Parquet and DWRF(a fork of the ORC file format) format files are both supported. Here are the steps to generate the testing datasets:
Please refer to the scripts in parquet_dataset directory to generate parquet dataset. Note this script relies on the spark-sql-perf and tpch-dbgen package from Databricks. Note in the tpch-dbgen kits, we need to do a slight modification to allow Spark to convert the csv based content to parquet, please make sure to use this commit: 0469309147b42abac8857fa61b4cf69a6d3128a8
In tpch_datagen_parquet.sh, several parameters should be configured according to the system.
spark_sql_perf_jar=/PATH/TO/spark-sql-perf_2.12-0.5.1-SNAPSHOT.jar
...
--num-executors 14
--executor-cores 8
--conf spark.sql.shuffle.partitions=224
...
In tpch_datagen_parquet.scala, the parameters and dirs should be configured as well.
val scaleFactor = "100" // scaleFactor defines the size of the dataset to generate (in GB).
val numPartitions = 200 // how many dsdgen partitions to run - number of input tasks.
...
val rootDir = "/PATH/TO/TPCH_PARQUET_PATH" // root directory of location to create data in.
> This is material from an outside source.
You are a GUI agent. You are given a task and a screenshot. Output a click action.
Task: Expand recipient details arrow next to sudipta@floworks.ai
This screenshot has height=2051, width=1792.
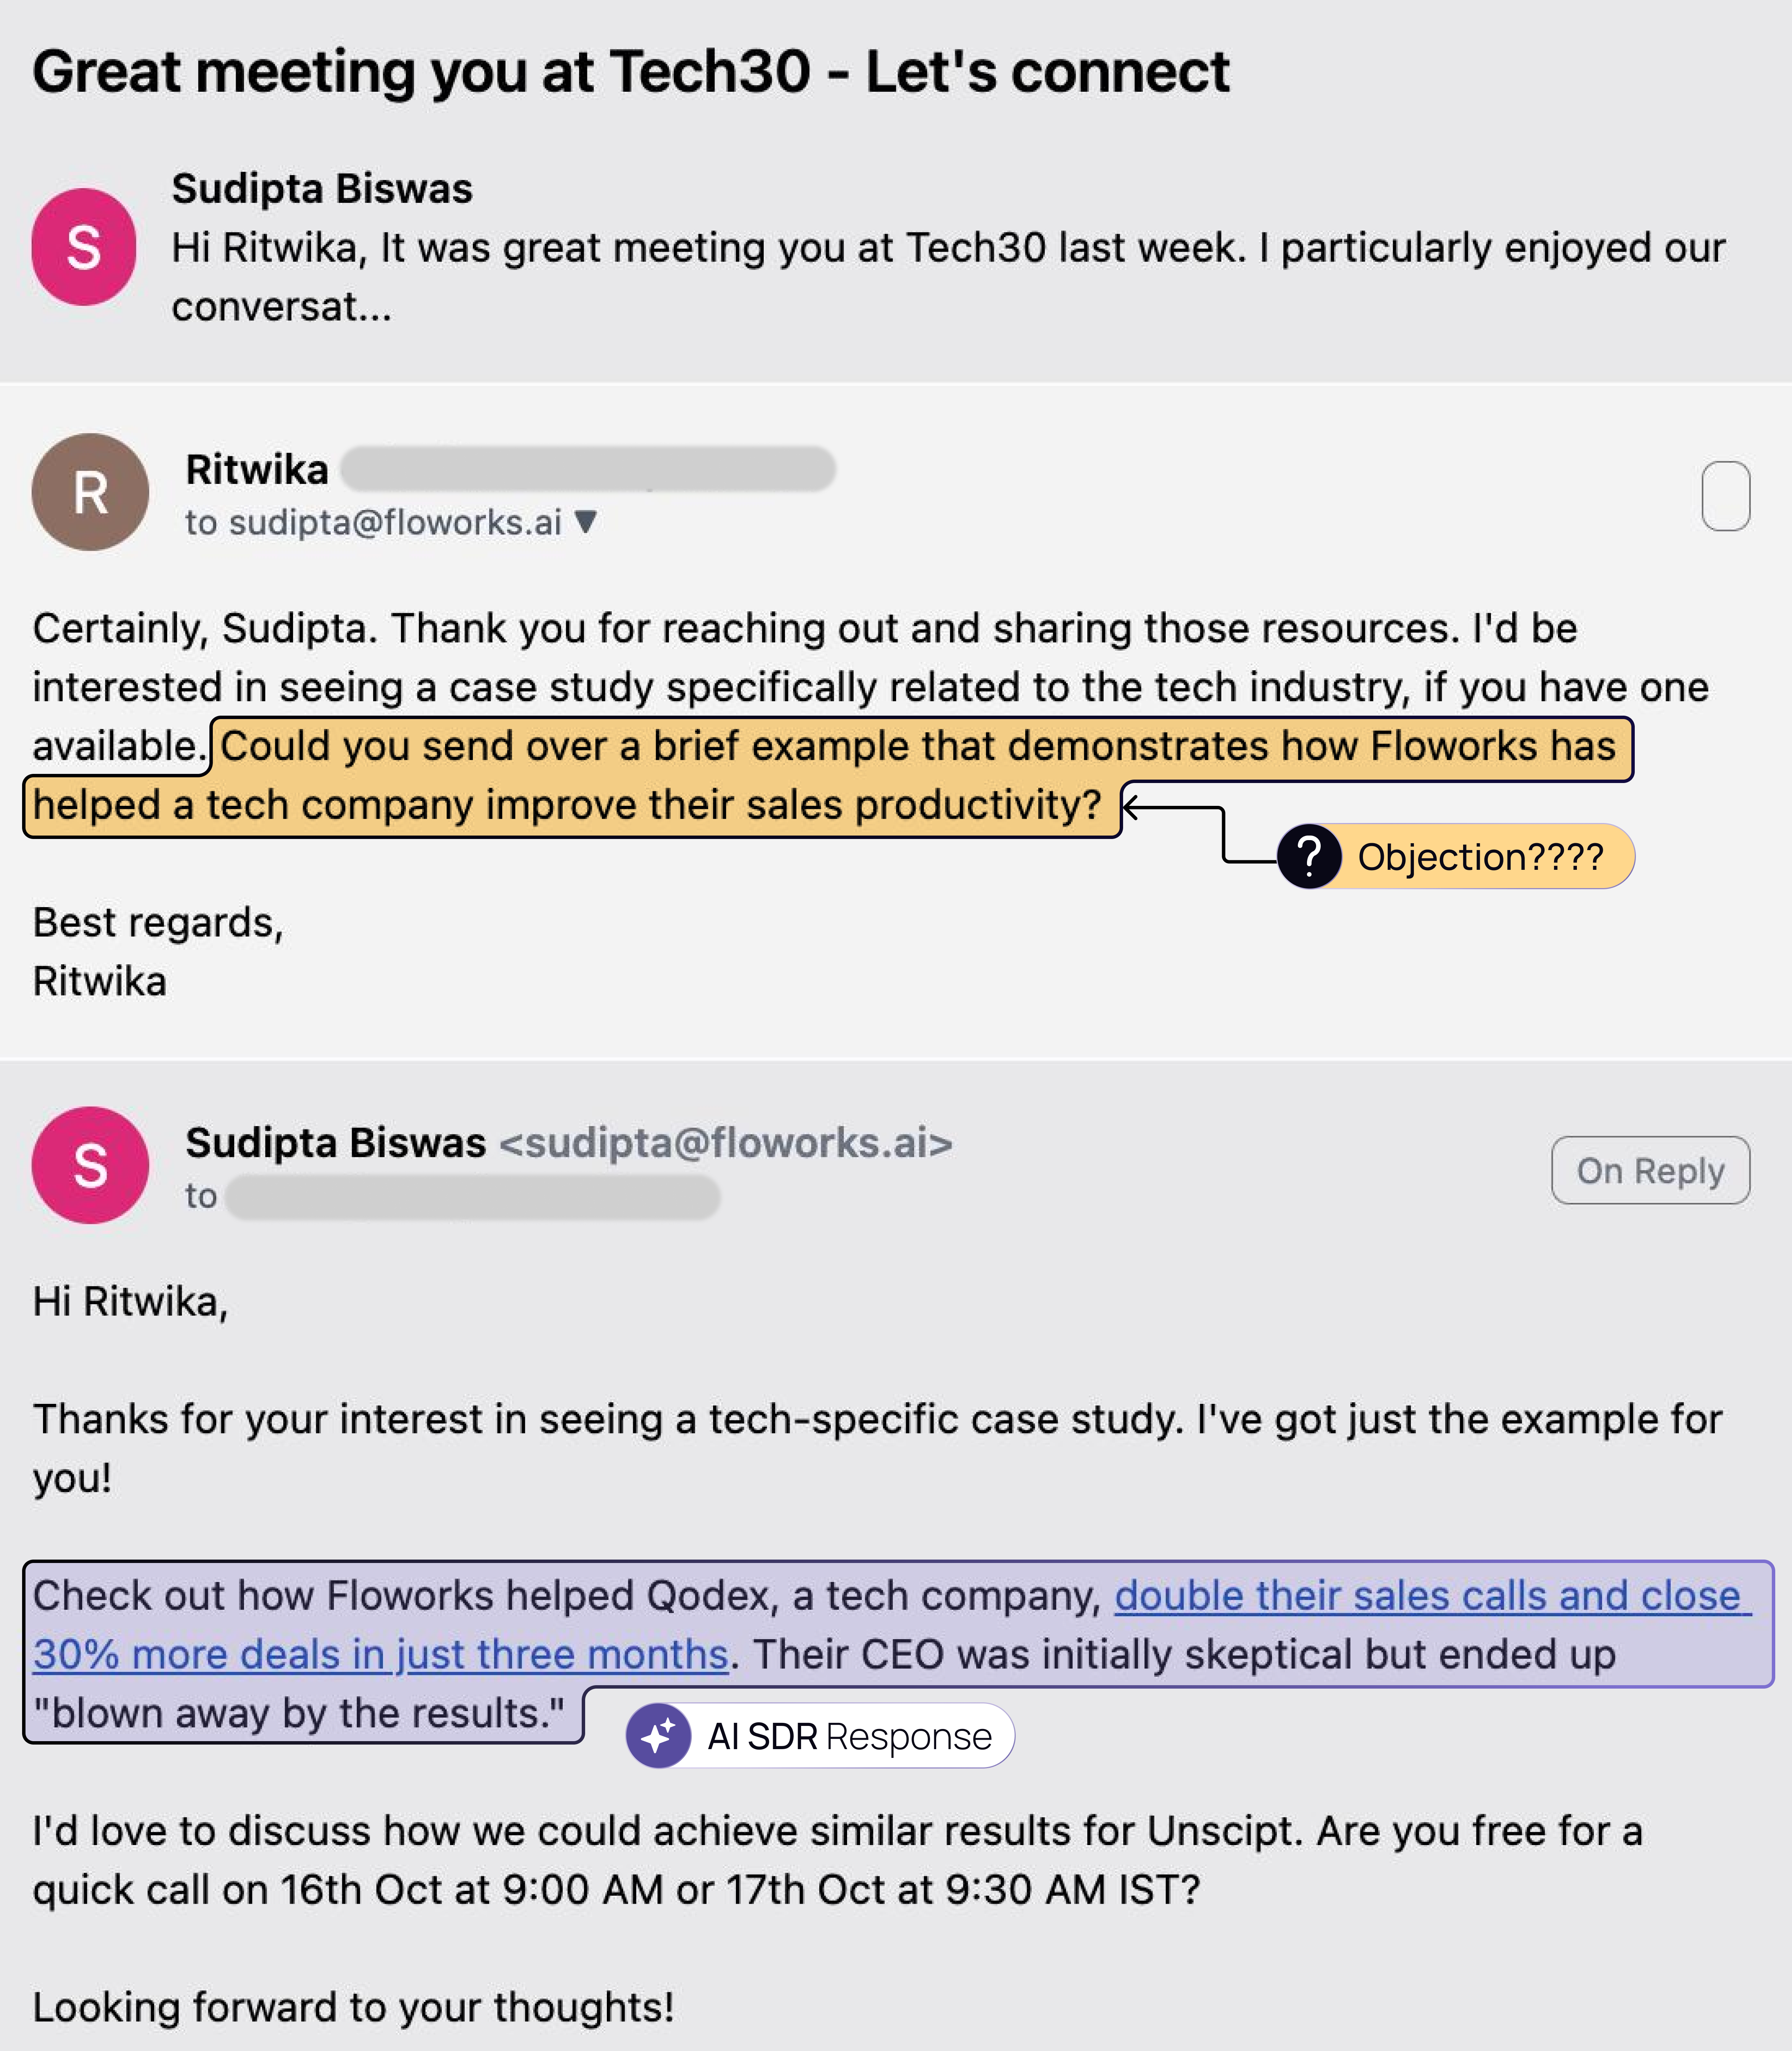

val dbgenDir = "/PATH/TO/TPCH_DBGEN" // location of dbgen
Currently, Gluten with Velox can support both Parquet and DWRF file format and three compression codec including snappy, gzip, zstd. Below step, to convert Parquet to DWRF, is optional if you are using Parquet format to run the testing.
And then please refer to the scripts in dwrf_dataset directory to convert the Parquet dataset to DWRF dataset.
In tpch_convert_parquet_dwrf.sh, spark configures should be set according to the system.
export GLUTEN_HOME=/PATH/TO/gluten
...
--executor-cores 8 \
--num-executors 14 \
In tpch_convert_parquet_dwrf.scala, the table path should be configured.
val parquet_file_path = "/PATH/TO/TPCH_PARQUET_PATH"
val dwrf_file_path = "/PATH/TO/TPCH_DWRF_PATH"
We provide the test queries in TPC-H queries. We also provide a scala script in Run TPC-H directory about how to run TPC-H queries. Please note if you are using DWRF test, please remember to set the file format to DWRF in the code.